背景知識としては、これはイタリア・ルネサンスの彫刻家ミケランジェロが1542年に時の教皇であるパウルス三世に当てた手紙の英訳です(原文はイタリア語)。ミケランジェロはパウルス三世からパオリーナ礼拝堂のフレスコ画制作の依頼を受けていたのですが、それ以前にユリウス二世(パウルス三世以前の教皇)から受託した墓廟の仕事があるためにパオリーナ礼拝堂の仕事に取り掛かれません。文中にあるHis Holiness はローマ教皇に対する尊称なのでここでは受取人のパウルス三世をさしています。また書き手であるミケランジェロは自分を指すのに一人称を使わず三人称を使っています。

 

以下、解説です。

 

文の主要な構成要素だけを赤字にすると以下のようになります。

 

The said Michelangelo, being an old man, and desiring to serve His Holiness with all his powers; being also constrained and compelled by him in the matter, and being unable to do so, unless he is first released entirely in this work of Pope Julius, which keeps him in a state of physical and mental suspense, petitions His Holiness, since he is resolved that he should work for him, to negotiate with the Illustrious Lord Duke of Urbino for his complete release from the said Tomb, and cancelling and annulling every obligation between them.

 

この文章は挿入が全部で8つもある、一見すると、とても複雑な文章です。教皇に当てた手紙の英訳なので格調高い文章を意識した結果だと思います。これだけ長く複雑な文ですが、大文字で始まりピリオドで終わるひとつの文で構成されています。

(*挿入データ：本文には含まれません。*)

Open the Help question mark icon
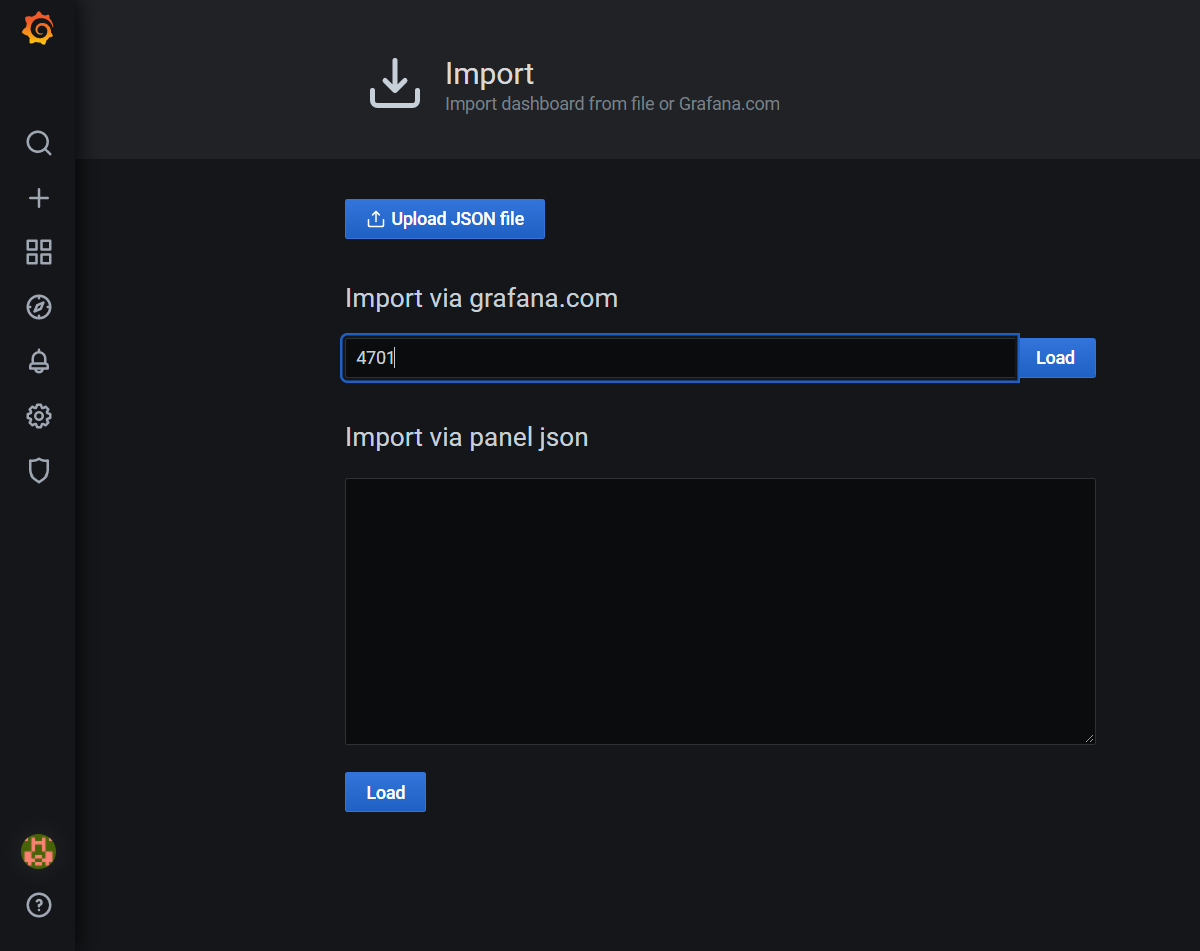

読むポイントとしては、英語というのは主語の後には動詞がくるという基本に戻ることです。その二つを特定していくことで文章全体の構造が見えるのです。冒頭にきているThe said Michelangelo が主語で、その後に6つの挿入句(節)を経てようなく動詞の petitionsが来るのです。ここでの注意点は、petition はこのままの形で名詞にもなるので petitions の最後の –sを名詞の複数形の –sと勘違いせずに動詞の三単現の -sときちんと認識できるかが理解のカギです。すると後は、動詞petition(請願する、懇願する)の語法で読んでいけばいいのです。

 

文章の骨格を抜き出すと、

 

The said Michelangelo petitions His Holiness to negotiate with the Illustrious Lord Duke of Urbino for his complete release from the said Tomb.

 

S petitions O to do ~ for … 「S Oのために~するよう懇願する」

 

となり、上記の文章は、「かかるミケランジェロは親愛なる教皇に件の墓廟の仕事から彼を完全に解放するために高名なウルビーノ公と交渉して頂きたく懇願する次第です。」といった意味になるのです。

 

挿入の種類としては、unless~ since~ は接続詞に導かれた従属節、which~ は関係代名詞の継続用法、それ以外はすべて分詞です。

 

ちなみに、大学入試を控えた高校生などが長文で苦手とするのが、まず代名詞の処理の仕方。例えば、they, them, it などが何を指しているかしっかり特定せずに「彼ら」「それ」と訳して読み進めてしまい、なんとなく意味が分かった気になっているが実は良くわからないというもの。そしてもう一つが、この挿入です。何らかの句や節がひとつ挿入されただけで、英文の構造がどこかにすっとんでしまう受験生が多いので、上記のような文が仮に入試にでたら脅威以外のなにものでもないでしょう。

 

最後に、挿入部分を全て訳すと(なかなか難しい作業ですが)、以下のような意味合いになります。

 

「かかるミケランジェロは、年老いてもなお、全能なる教皇へお仕えしたいと望んでおりますが、一方で教皇よりかかる事業に取り掛かるよう命じられつつも、身体的にも精神的にも束縛されているユリウス二世のこの仕事から完全に解放されない限り教皇にお仕えすることができず、親愛なる教皇に件の墓廟の仕事から彼を完全に解放するように高名なウルビーノ公と交渉して彼と公の間にあるあらゆ責務を無効にして頂きたく懇願するのは、教皇のために仕事をしようと決心しているからであります。」